### PASSAGE PROVIDED
** Begin **
It’s Sunday afternoon in the middle of February. It’s raining. You’re lying on your sofa in front of the fire eating a bag of crisps. You come across “the ultra-challenge for charity” and it seems like a great idea. You’ve still got a bit of ‘xmas belly’ so it will be good to get fit. Talking to other participants along the way that’s how many of them ended up signing up to the challenge.

In the beginning, I’d planned to raise money for a small local charity who were keen at first. I paid my registration fee and started thinking of strategies to raise the money. However, the local charity, realising this was “a corporate style” charity event pulled out and I felt completely dejected. When I gave it more thought, I wondered if actually it was for the best. 100k is a long way!

When the earthquakes struck in Nepal, I took a different view. It was heartwrenching to imagine the devastation. So, decision made. I’d do the walk for Nepal. I figured if I couldn’t raise the money (you have to promise to raise a minimum amount) then I’d just bloody donate it from the business…tax deductable right? (actually I have no idea).
** End **
### PROMPT A
In the passage about the charity walk, why did the small local charity pull out?
### PROMPT B
Write out part of the charity walk passage word for word, beginning at the words that include "It’s Sunday afternoon" and stopping after "a long way!".
### PROMPT C
Extend the account of the charity walk with new writing that follows on from its final sentence.

### Rows showing where targets appear
** Begin **
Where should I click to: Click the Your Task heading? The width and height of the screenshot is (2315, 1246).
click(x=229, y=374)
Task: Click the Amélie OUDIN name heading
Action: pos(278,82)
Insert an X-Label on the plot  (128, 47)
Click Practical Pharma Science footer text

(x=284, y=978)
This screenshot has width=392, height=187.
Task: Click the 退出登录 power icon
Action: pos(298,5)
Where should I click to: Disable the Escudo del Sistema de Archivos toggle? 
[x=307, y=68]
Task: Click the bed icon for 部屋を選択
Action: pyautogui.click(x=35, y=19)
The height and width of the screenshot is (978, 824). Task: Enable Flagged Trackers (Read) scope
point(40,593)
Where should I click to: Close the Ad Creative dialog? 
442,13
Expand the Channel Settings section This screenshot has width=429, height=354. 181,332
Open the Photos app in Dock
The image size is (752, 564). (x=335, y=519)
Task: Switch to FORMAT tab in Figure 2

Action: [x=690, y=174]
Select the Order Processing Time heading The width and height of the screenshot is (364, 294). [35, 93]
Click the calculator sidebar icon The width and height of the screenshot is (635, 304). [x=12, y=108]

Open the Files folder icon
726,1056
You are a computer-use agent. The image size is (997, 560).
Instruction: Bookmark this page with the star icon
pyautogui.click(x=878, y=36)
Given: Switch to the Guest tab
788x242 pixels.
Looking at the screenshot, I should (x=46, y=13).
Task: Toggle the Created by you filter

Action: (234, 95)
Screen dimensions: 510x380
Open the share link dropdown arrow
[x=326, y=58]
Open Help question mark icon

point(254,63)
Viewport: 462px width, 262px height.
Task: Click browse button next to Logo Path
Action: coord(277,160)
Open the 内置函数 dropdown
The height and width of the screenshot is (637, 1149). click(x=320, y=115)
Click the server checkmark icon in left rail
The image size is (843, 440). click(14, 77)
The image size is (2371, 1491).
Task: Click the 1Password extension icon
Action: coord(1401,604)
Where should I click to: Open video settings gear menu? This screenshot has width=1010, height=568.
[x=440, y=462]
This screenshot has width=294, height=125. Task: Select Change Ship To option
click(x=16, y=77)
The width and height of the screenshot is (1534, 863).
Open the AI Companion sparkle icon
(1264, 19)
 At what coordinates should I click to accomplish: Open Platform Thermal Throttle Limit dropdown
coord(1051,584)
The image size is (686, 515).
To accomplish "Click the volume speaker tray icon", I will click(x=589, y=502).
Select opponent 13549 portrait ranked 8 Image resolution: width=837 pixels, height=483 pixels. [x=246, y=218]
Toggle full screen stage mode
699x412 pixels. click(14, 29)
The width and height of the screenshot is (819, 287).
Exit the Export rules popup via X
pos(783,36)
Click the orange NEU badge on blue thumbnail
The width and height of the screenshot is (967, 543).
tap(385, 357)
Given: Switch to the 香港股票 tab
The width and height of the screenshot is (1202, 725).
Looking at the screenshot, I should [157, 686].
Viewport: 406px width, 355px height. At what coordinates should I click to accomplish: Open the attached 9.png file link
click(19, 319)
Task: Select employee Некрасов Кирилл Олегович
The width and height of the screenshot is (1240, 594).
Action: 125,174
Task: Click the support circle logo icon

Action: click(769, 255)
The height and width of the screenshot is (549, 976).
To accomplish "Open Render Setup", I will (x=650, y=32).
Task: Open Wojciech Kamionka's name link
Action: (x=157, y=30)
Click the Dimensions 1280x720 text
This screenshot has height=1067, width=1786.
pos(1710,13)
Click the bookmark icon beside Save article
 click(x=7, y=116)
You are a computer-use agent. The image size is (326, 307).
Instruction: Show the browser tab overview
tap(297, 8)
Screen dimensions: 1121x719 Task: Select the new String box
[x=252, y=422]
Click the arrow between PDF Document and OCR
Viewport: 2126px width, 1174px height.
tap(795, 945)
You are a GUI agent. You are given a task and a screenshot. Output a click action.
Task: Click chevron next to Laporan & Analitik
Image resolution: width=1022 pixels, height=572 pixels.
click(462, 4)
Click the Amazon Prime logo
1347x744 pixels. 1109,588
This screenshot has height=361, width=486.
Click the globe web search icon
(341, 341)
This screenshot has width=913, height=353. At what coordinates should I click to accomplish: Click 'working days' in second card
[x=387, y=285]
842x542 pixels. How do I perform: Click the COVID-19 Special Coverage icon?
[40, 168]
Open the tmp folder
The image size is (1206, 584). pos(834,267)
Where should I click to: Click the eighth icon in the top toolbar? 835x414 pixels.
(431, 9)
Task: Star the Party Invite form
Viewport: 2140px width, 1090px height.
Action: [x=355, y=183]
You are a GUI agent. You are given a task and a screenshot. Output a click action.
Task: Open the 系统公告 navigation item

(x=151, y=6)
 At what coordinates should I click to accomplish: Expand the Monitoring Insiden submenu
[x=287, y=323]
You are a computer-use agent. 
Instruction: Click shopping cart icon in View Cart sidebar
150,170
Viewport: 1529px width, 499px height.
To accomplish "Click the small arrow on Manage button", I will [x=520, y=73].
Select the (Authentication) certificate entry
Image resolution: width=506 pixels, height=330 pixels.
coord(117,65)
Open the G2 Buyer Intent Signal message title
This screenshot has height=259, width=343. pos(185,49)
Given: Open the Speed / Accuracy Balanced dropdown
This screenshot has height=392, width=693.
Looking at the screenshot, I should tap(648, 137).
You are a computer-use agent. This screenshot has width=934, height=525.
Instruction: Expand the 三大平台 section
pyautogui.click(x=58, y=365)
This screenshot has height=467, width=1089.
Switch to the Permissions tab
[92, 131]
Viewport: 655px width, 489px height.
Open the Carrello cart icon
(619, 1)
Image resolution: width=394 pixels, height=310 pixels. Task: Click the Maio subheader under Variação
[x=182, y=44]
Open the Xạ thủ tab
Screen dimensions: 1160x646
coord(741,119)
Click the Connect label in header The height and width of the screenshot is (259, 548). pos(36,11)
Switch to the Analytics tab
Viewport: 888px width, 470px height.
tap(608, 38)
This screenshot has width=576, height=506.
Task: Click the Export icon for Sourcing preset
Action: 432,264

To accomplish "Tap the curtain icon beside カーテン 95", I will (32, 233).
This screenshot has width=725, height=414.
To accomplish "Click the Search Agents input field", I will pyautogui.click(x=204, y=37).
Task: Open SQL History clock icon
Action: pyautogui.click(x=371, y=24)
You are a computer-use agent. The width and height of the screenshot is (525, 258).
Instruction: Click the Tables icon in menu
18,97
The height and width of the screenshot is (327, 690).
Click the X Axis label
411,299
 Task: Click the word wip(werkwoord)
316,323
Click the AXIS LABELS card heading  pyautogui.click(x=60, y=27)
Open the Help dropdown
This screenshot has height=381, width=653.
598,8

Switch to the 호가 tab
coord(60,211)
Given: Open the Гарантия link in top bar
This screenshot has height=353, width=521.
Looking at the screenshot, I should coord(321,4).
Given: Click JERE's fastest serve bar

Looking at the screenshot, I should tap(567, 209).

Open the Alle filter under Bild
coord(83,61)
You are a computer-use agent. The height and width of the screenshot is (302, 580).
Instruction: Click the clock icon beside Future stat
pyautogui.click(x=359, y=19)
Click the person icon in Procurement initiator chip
** End **
### TASK RESULT A
It realized this was "a corporate style" charity event.

### TASK RESULT B
It’s Sunday afternoon in the middle of February. It’s raining. You’re lying on your sofa in front of the fire eating a bag of crisps. You come across “the ultra-challenge for charity” and it seems like a great idea. You’ve still got a bit of ‘xmas belly’ so it will be good to get fit. Talking to other participants along the way that’s how many of them ended up signing up to the challenge.

In the beginning, I’d planned to raise money for a small local charity who were keen at first. I paid my registration fee and started thinking of strategies to raise the money. However, the local charity, realising this was “a corporate style” charity event pulled out and I felt completely dejected. When I gave it more thought, I wondered if actually it was for the best. 100k is a long way!

### TASK RESULT C
My first training walk was a ‘quick 10 miler’. Wivenhoe and back. I didn’t eat breakfast and I wore my trainers without socks…er yeah? I started using the Ordanance survey map subscription thingy to plot some routes. Off I trotted to North station to get the 7.30am train to Manningtree. I felt like a right numpty dressed up in my walking boots and rucksack. Most of the people on the station were coming home from a night out. I remember my first ‘big walk’ along the Stour valley. It was boiling hot, I ran out of water, got lost, got sunburnt. Totally hacked off!

So I did it again the following week. My navigation skills were a bit better this time and as the weeks went on I got into a good routine of getting up, making sandwiches and assorted snacks and getting the miles in. There were often moments of doubt. It can be difficult to keep your motivation going, especially when doing it alone. My lowest point was squatting in a hedge for an ’emergency poo’. Dicky tummy. In the rain. Grown Women.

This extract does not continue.